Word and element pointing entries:

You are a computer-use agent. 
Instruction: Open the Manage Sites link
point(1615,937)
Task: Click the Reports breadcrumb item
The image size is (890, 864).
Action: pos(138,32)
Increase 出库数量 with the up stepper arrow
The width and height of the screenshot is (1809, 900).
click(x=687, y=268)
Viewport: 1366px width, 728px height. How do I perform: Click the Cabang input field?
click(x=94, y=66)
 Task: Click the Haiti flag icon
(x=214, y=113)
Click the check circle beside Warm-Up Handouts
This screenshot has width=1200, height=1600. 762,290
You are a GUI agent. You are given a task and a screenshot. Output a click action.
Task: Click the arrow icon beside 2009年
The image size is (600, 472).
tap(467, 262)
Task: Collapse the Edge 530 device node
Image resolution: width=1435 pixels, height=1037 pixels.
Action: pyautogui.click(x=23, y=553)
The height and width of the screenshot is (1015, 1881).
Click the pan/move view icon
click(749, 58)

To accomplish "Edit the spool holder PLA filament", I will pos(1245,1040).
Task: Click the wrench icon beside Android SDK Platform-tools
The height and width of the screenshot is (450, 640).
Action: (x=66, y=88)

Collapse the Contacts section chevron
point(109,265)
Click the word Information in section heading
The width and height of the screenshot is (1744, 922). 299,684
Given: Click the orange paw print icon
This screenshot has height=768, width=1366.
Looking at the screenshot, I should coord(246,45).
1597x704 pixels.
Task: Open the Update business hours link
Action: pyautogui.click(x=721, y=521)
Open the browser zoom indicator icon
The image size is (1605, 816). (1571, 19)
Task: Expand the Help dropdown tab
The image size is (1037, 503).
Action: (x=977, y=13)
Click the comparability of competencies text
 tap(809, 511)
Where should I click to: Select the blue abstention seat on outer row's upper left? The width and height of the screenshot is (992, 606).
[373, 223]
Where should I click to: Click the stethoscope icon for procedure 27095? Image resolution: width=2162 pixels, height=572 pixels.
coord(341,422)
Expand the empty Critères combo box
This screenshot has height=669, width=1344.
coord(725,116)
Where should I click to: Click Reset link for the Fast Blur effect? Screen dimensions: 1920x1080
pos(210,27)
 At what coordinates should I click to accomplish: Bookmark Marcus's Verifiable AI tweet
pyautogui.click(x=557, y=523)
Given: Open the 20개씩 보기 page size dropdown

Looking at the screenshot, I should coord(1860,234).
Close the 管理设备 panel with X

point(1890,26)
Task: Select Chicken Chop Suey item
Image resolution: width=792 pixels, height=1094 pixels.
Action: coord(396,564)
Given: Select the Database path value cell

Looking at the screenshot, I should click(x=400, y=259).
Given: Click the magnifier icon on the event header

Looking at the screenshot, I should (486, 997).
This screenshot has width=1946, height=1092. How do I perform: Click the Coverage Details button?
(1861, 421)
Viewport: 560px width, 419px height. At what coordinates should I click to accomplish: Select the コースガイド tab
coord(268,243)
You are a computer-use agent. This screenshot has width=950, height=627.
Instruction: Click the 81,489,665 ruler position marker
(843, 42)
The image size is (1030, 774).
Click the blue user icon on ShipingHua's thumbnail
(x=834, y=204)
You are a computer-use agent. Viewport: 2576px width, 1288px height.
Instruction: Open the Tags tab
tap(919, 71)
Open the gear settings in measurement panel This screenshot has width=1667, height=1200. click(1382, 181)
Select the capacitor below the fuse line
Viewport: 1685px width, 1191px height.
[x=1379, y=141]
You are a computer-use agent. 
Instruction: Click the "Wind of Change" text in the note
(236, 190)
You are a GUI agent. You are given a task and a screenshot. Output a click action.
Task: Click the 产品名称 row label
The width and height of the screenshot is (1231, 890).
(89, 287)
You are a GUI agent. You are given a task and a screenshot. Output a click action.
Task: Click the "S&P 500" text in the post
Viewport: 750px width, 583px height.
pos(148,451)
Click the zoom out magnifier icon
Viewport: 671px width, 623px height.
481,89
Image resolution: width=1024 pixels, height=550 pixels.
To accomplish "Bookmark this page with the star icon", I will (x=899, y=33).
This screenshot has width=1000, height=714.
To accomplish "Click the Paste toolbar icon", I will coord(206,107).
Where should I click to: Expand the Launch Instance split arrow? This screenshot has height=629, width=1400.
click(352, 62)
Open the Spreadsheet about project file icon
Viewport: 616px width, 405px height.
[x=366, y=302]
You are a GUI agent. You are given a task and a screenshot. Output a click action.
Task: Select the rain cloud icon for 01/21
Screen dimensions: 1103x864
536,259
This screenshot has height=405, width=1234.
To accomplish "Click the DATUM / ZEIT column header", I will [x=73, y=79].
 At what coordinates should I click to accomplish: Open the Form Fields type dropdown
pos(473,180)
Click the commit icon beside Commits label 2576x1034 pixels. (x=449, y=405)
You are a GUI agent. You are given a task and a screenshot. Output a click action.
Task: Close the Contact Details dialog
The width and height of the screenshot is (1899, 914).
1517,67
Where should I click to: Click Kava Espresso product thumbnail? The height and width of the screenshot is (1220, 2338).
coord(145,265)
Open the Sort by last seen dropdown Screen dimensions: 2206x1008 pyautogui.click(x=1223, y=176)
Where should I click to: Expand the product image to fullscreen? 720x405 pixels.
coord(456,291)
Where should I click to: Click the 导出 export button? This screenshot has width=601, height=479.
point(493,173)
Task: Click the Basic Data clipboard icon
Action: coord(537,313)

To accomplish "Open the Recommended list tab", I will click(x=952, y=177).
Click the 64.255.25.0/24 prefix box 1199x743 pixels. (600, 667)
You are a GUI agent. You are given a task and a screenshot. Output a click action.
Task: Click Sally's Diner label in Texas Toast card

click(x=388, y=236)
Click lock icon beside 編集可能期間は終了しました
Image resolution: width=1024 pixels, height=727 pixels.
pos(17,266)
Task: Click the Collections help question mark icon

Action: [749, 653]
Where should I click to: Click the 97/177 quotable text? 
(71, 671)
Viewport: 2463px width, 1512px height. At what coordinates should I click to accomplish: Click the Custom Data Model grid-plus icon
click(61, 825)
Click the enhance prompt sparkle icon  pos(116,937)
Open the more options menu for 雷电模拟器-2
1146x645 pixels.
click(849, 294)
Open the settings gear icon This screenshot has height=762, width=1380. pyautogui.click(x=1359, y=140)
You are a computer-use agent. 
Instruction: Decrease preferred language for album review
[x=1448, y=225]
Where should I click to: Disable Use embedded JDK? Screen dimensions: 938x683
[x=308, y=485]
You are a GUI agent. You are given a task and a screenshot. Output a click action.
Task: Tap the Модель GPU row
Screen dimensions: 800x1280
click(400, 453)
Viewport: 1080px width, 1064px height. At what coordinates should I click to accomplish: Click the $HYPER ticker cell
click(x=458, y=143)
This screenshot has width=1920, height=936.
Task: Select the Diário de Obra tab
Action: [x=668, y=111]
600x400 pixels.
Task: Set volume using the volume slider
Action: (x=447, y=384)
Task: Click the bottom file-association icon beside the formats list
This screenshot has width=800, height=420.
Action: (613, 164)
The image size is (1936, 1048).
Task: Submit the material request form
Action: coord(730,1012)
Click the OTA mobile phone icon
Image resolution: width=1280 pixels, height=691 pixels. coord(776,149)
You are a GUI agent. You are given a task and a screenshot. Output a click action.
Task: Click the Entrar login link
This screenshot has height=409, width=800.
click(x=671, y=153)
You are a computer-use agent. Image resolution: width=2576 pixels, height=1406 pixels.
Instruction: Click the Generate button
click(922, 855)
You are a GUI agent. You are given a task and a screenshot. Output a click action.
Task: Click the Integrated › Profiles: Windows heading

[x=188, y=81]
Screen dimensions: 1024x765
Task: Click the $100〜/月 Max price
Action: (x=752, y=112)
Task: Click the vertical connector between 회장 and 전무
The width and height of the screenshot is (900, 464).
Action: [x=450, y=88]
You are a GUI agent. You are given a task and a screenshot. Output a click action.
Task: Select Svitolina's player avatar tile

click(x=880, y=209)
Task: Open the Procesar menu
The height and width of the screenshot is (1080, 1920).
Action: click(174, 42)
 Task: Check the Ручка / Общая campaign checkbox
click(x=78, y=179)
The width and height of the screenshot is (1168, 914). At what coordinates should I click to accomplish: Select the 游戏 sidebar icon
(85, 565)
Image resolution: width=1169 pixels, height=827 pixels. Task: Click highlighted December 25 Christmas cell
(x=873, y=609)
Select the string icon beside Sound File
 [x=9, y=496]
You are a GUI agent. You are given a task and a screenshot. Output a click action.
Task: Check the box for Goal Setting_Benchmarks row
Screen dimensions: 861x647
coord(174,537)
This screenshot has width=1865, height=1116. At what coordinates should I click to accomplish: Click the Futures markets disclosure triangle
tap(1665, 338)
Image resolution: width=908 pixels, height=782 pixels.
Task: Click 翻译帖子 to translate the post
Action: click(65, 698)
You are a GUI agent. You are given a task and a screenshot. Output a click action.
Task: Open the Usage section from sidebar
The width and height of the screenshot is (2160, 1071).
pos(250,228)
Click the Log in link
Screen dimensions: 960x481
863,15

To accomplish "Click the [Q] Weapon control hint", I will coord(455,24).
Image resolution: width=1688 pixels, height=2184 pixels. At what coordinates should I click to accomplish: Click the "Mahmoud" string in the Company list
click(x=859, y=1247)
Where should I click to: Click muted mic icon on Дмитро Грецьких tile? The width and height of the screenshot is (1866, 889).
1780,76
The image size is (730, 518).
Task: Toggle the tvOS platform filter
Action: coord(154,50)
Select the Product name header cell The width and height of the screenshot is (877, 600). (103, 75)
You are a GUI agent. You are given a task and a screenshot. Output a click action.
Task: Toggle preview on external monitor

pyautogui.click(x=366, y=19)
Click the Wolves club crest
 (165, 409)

WHAT TO PRODUCE: Write out the records again, starting with the line that contains "Where should I click to: Click the 导出" and going on through the line that contains "Click the 64.255.25.0/24", substituting "download button" for "export button" and leaving everything else unchanged.

SOLUTION TO THE EXERCISE:
Where should I click to: Click the 导出 download button? This screenshot has width=601, height=479.
point(493,173)
Task: Click the Basic Data clipboard icon
Action: coord(537,313)

To accomplish "Open the Recommended list tab", I will click(x=952, y=177).
Click the 64.255.25.0/24 prefix box 1199x743 pixels. (600, 667)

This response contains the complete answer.